Paired Prediction¶

At a high level, Paired Prediction is a quasi-experimental method that controls for certain priors, see Cheng et al. 2014 for an illustrated example of PairedPrediction in research.

As an illustrative example, consider the Friends TV series, where we might want to examine how Rachel talks to Monica and Chandler differently. At one level, we might just look at the differences in the utterances where Rachel speaks to Monica and Rachel speaks to Chandler.

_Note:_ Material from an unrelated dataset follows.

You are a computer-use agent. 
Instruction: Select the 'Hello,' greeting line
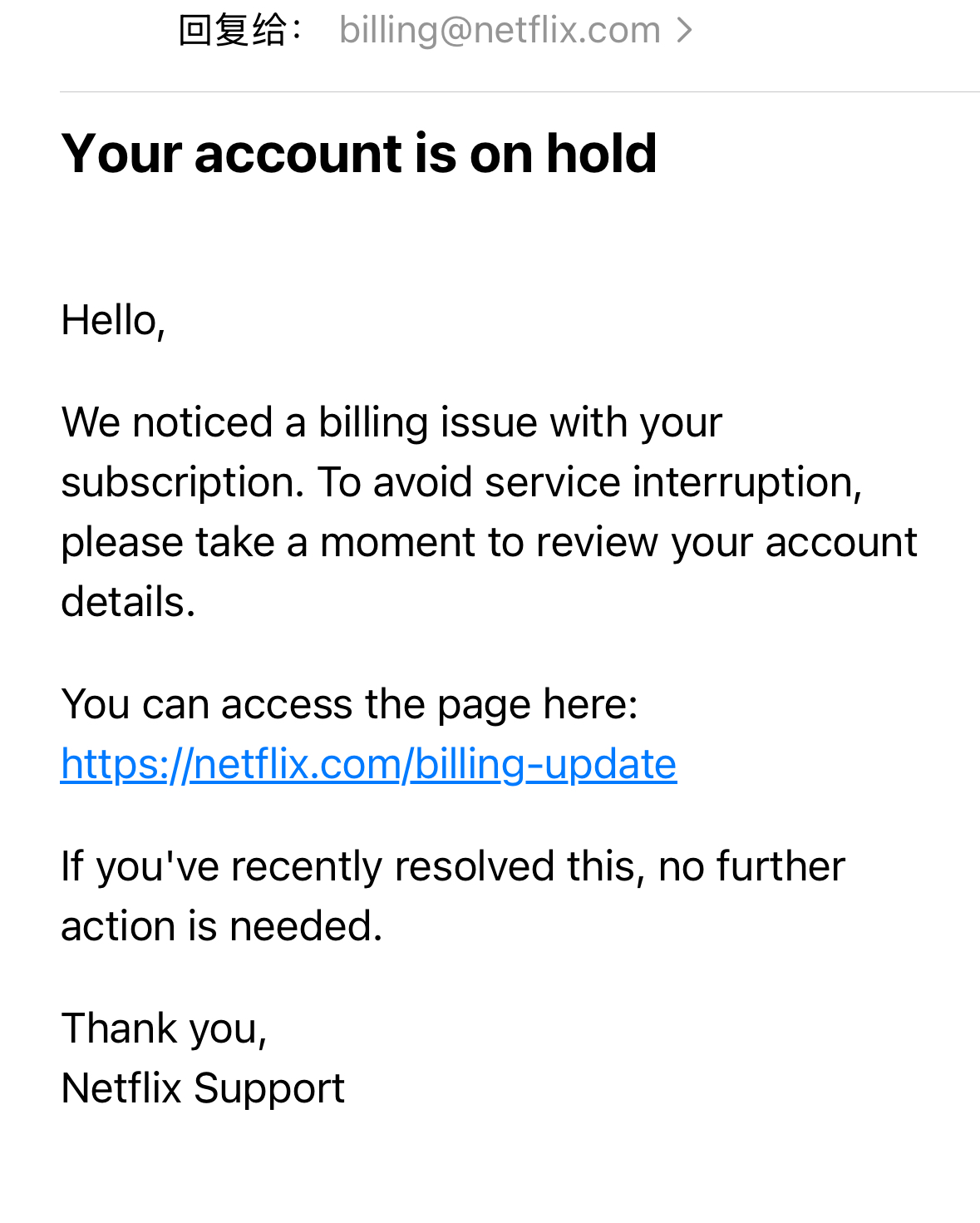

But this inadvertently surfaces differences that might arise from Rachel interacting with Monica and Chandler separately in different settings and scenarios, and thus highlight only uninteresting differences in topics discussed.

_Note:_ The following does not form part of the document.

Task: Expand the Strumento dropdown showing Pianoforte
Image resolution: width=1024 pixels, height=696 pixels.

Instead, we might want to look for subtler differences in speech, controlling for topic perhaps. One way we might to do this to look only at Conversations where Rachel, Monica, and Chandler are all present. We would then compare utterances where Rachel speaks to Monica and Rachel speaks to Chandler within that Conversation and look for differences between these paired sets of utterances.

Documentation for the two transformers that do paired prediction task is presented below. PairedPrediction transformer uses corpus object’s metadata features for predictions, while PairedVectorPrediction transformer utilizes vector data associated with the object. Also, see the documentation for Pairer transformer, which sets up the pairs needed in paired prediction analysis.

Example usage: Using Hyperconvo features to predict conversation growth on Reddit in a paired setting

class convokit.paired_prediction.pairedPrediction.PairedPrediction(obj_type: str, pred_feats: List[str], clf=None, pair_id_attribute_name: str = 'pair_id', label_attribute_name: str = 'pair_obj_label', pair_orientation_attribute_name: str = 'pair_orientation')¶

At a high level, Paired Prediction is a quasi-experimental method that controls for certain priors, see Cheng et al. 2014 for an illustrated example of PairedPrediction in research. (https://cs.stanford.edu/people/jure/pubs/disqus-icwsm14.pdf)

See Pairer’s documentation for more information about pairing.

Parameters

pred_feats – list of metadata attributes (i.e. predictive features) to be used in prediction. Features can either be values or a dictionary of key-value pairs.
clf – optional classifier to be used in the paired prediction
pair_id_attribute_name – metadata attribute name to use in annotating object with pair id, default: “pair_id”
label_attribute_name – metadata attribute name to use in annotating object with predicted label, default: “label”
pair_orientation_attribute_name – metadata attribute name to use in annotating object with pair orientation, default: “pair_orientation”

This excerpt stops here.